__Exercise directions__. Please repeat exactly the lines below from the one containing "Task: Open Docs" down to the one containing "The width and height of the screenshot is (779, 987).", both included, and nothing else.

__Information shown__.
---*---

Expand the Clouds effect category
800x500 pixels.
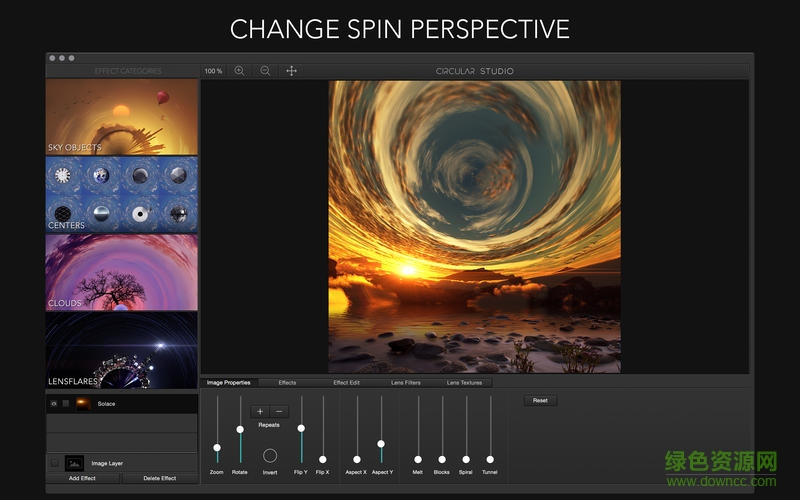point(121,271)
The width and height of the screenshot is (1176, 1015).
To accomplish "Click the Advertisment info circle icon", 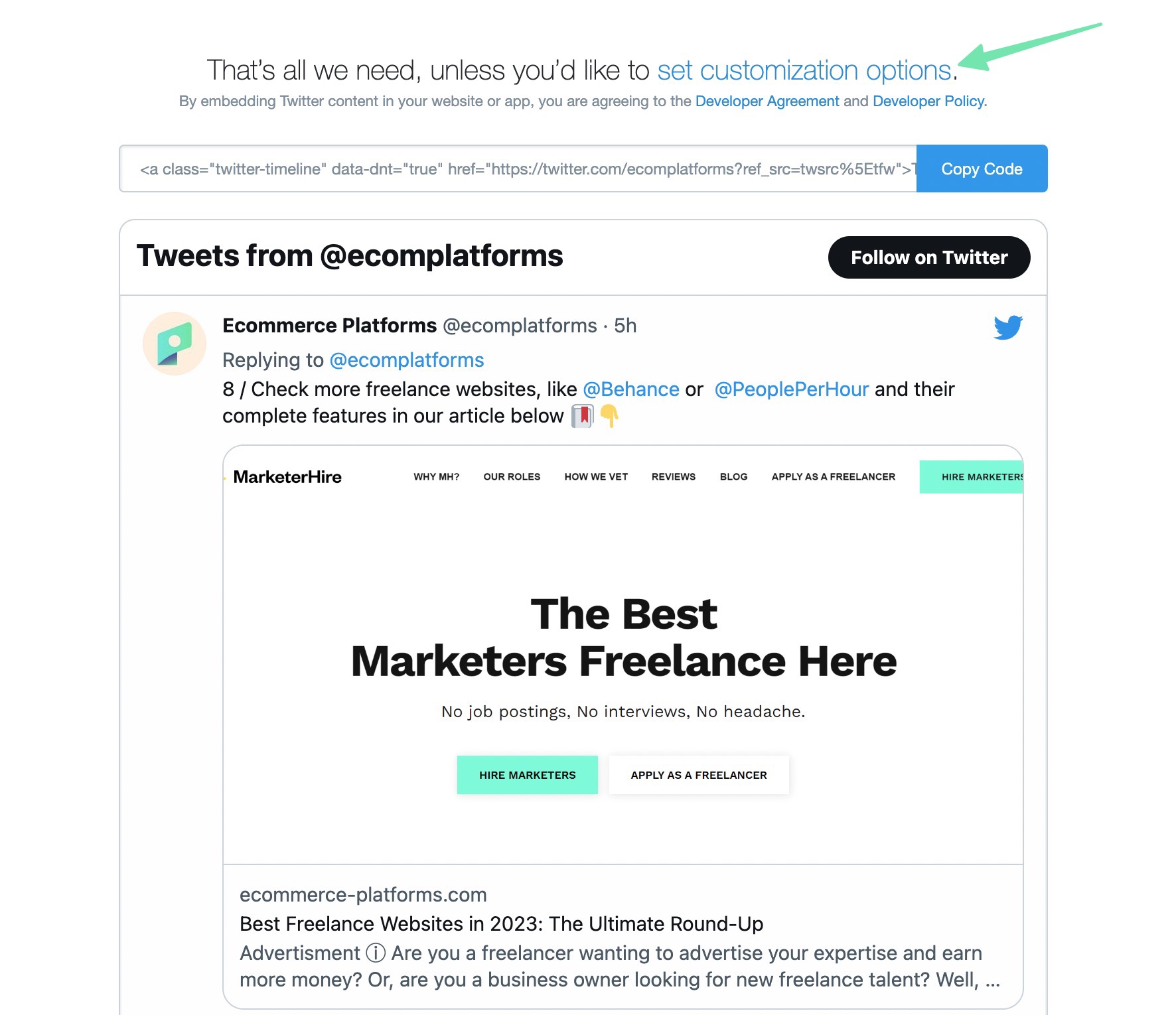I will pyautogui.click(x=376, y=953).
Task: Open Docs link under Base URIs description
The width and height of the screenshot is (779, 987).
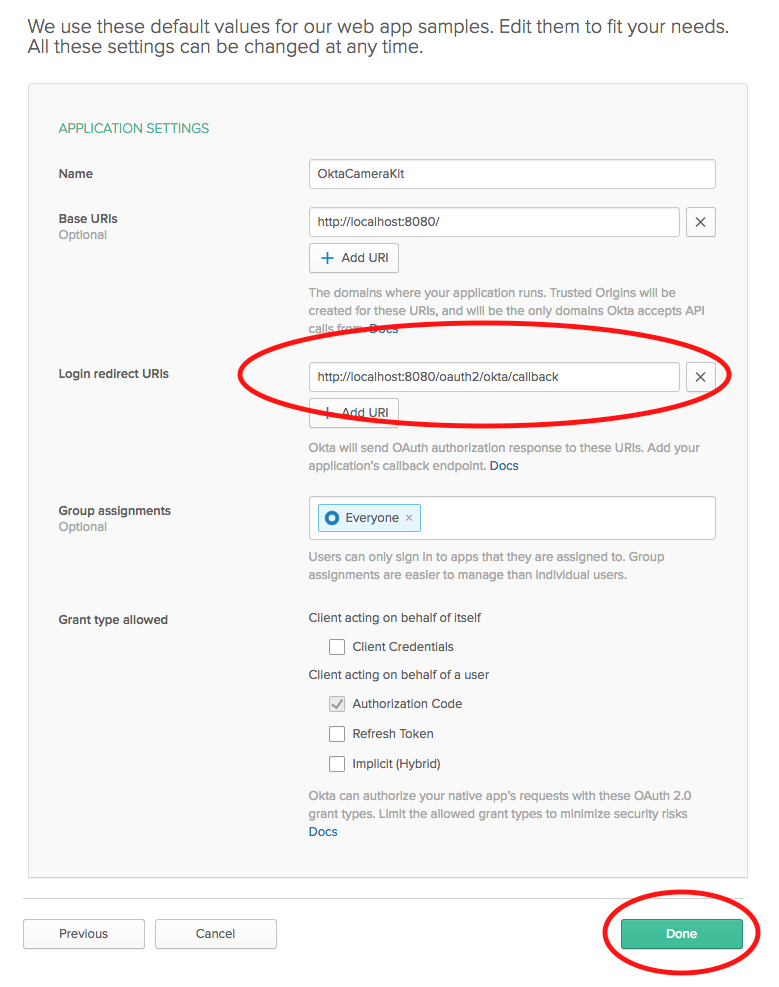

---*---

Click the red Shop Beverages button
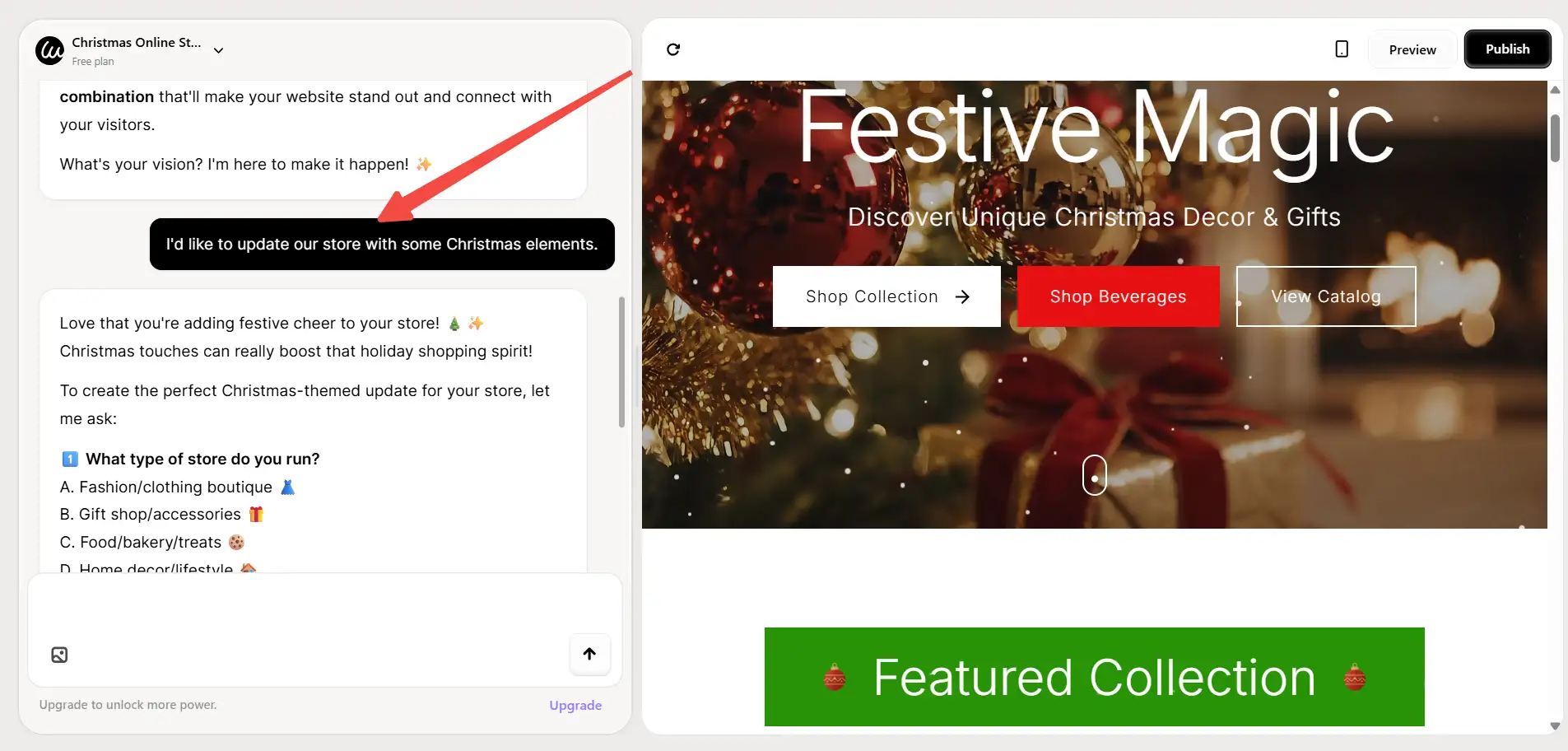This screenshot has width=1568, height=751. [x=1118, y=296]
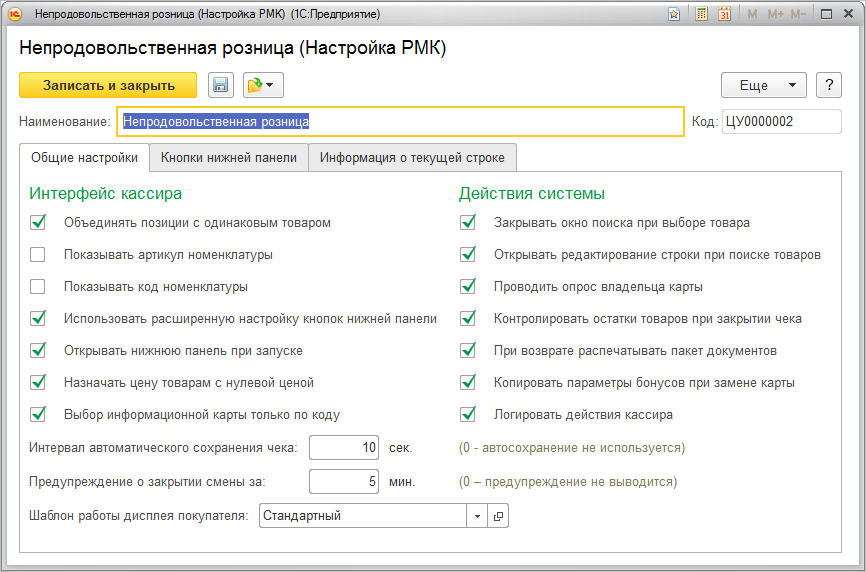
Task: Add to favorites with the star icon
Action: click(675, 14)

---*---

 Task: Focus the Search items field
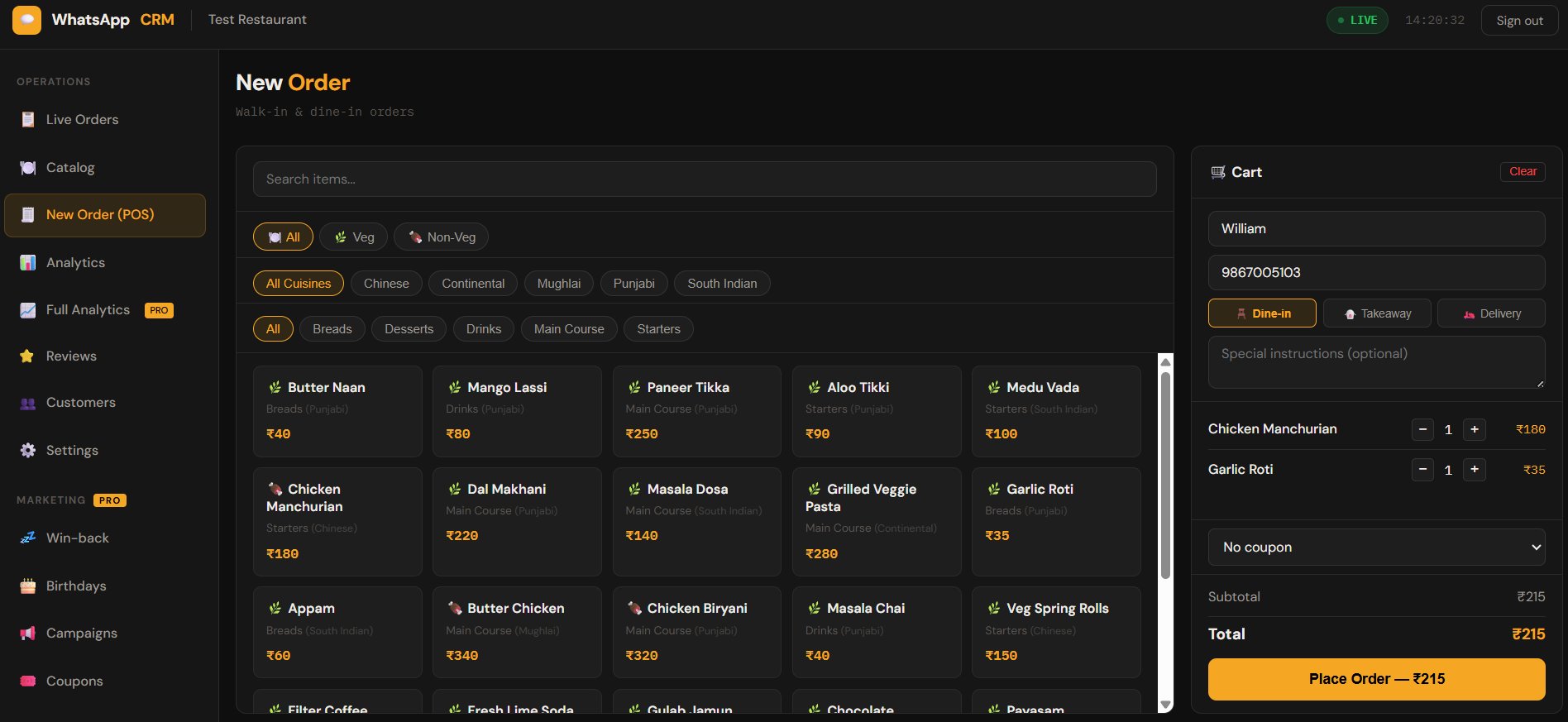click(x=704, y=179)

---*---

__Written answer__.
Task: Open Docs link under Base URIs description
The width and height of the screenshot is (779, 987).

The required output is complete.